The time course of myocardial edema following AMI might represent another determinant of the validity of CMR-based quantification of MAR. Contrary to the assumption that the edematous reaction remains stable for several days to weeks, recently published experimental studies suggest a bimodal pattern with both early and delayed waves of edema.9,10 These data raise questions about the optimal timing of edema imaging and challenge the results of previous clinical studies that assumed a stable reaction and determined MAR at diverse time points after AMI. However, the currently available human data do not support a dynamic course of myocardial edema extent during the first week after AMI.8,17,18 Importantly, the duration of the edematous reaction after AMI seems to vary among different mammalian species, including humans.13 Furthermore, experimental animal models do not account for minimal residual blood flow, stuttering course, collateral circulation, or ischemic preconditioning, which are all important factors in human AMI. Therefore, validation of experimental data in human studies is crucial.

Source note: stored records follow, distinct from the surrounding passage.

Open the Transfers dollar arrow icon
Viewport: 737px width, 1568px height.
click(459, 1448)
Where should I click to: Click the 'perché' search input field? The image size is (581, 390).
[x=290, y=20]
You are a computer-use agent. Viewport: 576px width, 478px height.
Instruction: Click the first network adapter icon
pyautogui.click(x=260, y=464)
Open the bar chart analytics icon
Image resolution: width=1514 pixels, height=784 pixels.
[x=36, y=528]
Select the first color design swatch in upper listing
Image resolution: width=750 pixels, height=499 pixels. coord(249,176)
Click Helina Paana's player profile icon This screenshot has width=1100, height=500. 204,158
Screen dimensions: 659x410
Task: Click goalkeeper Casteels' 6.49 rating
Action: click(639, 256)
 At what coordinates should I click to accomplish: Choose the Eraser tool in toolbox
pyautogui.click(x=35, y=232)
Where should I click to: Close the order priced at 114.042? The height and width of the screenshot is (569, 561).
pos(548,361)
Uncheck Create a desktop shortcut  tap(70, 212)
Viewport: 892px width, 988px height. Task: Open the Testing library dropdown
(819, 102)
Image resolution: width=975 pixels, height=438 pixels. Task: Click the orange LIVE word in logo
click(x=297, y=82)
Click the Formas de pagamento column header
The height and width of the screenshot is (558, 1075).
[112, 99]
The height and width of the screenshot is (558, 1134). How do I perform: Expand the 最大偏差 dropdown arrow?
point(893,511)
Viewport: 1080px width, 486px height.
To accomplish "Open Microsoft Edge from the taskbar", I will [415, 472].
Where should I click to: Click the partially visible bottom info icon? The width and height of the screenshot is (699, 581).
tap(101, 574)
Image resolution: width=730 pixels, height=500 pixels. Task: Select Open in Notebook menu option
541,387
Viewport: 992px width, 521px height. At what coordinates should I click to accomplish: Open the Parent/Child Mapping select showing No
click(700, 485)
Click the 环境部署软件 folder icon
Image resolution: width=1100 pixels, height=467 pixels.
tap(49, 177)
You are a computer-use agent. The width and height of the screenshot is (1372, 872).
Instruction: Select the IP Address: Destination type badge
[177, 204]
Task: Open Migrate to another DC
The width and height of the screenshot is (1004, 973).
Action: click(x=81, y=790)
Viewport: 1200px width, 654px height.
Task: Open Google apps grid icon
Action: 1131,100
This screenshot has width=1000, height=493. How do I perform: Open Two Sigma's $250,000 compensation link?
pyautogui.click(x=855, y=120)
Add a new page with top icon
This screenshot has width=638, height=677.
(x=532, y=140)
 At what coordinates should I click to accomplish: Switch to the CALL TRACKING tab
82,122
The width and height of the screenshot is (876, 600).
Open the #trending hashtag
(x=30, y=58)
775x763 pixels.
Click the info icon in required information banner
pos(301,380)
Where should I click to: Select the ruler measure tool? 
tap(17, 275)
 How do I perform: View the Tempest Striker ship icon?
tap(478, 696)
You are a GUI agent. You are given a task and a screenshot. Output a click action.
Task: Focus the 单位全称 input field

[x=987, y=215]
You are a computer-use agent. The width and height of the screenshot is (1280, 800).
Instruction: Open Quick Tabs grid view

In summary, the study by Fernández-Friera et al. underlines the accurate determination of MAR with T2-weighted STIR imaging for anterior and inferior AMI and largely supports the attractive concept of CMR edema imaging to delineate MAR. Future research efforts should aim to develop explanatory models and solutions for the poor correlation in the left circumflex territory and to validate the recently acquired experimental data regarding myocardial edema after AMI in human studies. Novel CMR sequences provide a promising approach to improve edema imaging and should be implemented in routine clinical practice and research to allow a comprehensive characterization of reversible and irreversible myocardial injury after reperfusion.